Learning to Ideate for Machine Learning Engineering Agents
Yunxiang Zhang, Kang Zhou, Zhichao Xu, Kiran Ramnath, Yun Zhou, Sangmin Woo, Haibo Ding, Lin Lee Cheong
TL;DR
MLE-Ideator presents a dual-agent architecture that decouples ideation from implementation to enable iterative optimization in machine learning engineering tasks. The Ideator is queried on-demand via a <seek_help> action, and is further enhanced through reinforcement learning with execution-based rewards using a GRPO-based objective. Empirical results on MLE-Bench show that prompting the Ideator improves over implementation-only baselines, while an RL-trained Ideator (e.g., Qwen3-8B) achieves substantial gains and can surpass strong baselines like Claude Sonnet 3.5. The work demonstrates a scalable path toward training strategic AI systems for scientific discovery, with clear trade-offs in inference cost and heavy RL compute requirements.
Abstract
Existing machine learning engineering (MLE) agents struggle to iteratively optimize their implemented algorithms for effectiveness.
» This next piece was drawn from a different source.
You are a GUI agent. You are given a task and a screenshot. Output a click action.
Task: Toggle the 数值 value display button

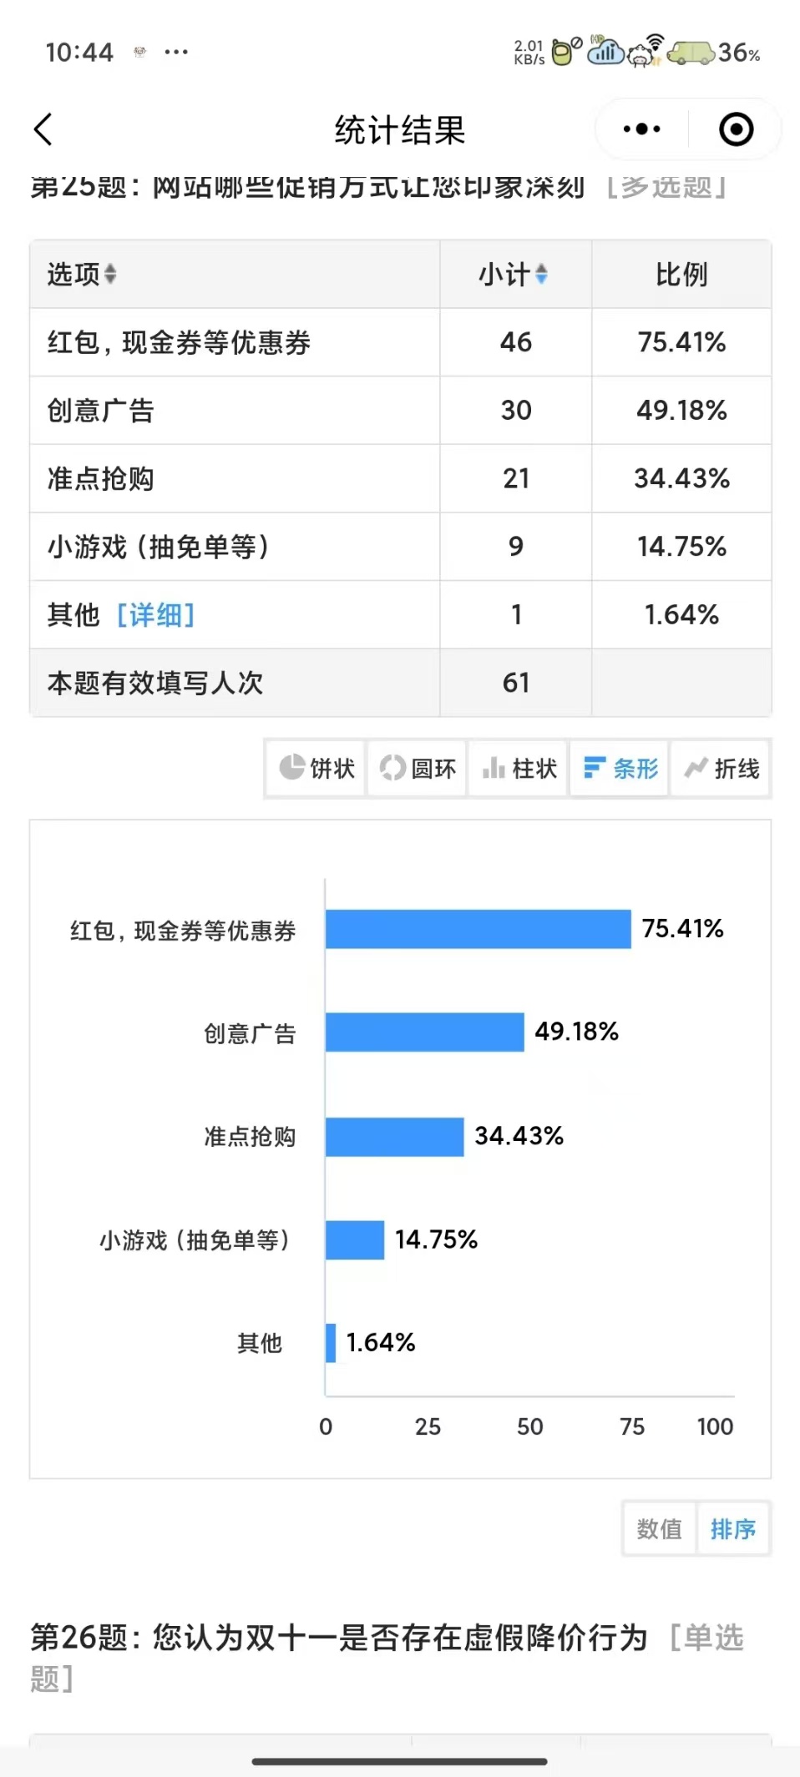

To address this, we introduce MLE-Ideator, a dual-agent framework that separates ideation from implementation. In our system, an implementation agent can request strategic help from a dedicated Ideator. We show this approach is effective in two ways. First, in a training-free setup, our framework significantly outperforms implementation-only agent baselines on MLE-Bench. Second, we demonstrate that the Ideator can be trained with reinforcement learning (RL) to generate more effective ideas. With only 1K training samples from 10 MLE tasks, our RL-trained Qwen3-8B Ideator achieves an 11.5% relative improvement compared to its untrained counterpart and surpasses Claude Sonnet 3.5. These results highlights a promising path toward training strategic AI systems for scientific discovery.